> _Stored data entries_
________
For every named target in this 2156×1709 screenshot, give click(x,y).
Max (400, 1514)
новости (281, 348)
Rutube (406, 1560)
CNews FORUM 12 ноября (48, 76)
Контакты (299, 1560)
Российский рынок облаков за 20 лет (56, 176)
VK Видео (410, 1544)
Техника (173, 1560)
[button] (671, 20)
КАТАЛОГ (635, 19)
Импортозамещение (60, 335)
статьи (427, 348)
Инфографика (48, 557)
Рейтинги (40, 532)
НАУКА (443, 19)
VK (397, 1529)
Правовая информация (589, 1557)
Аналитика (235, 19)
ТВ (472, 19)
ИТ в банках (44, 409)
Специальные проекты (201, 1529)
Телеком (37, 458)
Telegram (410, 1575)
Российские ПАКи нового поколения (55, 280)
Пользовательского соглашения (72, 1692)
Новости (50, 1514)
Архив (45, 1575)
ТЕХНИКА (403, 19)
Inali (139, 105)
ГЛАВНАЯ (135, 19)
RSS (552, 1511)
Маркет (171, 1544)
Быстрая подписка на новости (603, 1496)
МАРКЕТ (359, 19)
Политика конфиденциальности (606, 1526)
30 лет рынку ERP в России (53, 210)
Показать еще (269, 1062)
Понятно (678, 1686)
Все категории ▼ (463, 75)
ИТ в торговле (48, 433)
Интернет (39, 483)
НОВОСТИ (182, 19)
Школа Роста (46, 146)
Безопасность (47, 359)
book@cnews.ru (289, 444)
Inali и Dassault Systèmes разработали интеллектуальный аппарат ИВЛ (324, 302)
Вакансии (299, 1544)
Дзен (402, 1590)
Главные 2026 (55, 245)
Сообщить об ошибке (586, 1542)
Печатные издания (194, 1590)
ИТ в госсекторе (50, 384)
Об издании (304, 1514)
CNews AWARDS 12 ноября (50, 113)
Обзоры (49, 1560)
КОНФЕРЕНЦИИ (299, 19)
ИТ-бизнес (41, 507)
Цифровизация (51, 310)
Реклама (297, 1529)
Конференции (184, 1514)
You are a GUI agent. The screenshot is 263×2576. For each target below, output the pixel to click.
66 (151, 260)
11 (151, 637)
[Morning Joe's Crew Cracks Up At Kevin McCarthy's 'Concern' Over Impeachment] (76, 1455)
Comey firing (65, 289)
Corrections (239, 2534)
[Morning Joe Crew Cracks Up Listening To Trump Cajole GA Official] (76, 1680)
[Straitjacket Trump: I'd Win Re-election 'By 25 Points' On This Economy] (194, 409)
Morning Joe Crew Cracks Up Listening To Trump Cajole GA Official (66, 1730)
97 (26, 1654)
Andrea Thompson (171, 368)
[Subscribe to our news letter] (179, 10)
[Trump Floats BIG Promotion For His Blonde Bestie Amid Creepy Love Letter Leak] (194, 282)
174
________
> _Your objective_
Each line of the records with the word "Inali" in it is to be copied.

> _Result_
Inali (139, 105)
Inali и Dassault Systèmes разработали интеллектуальный аппарат ИВЛ (324, 302)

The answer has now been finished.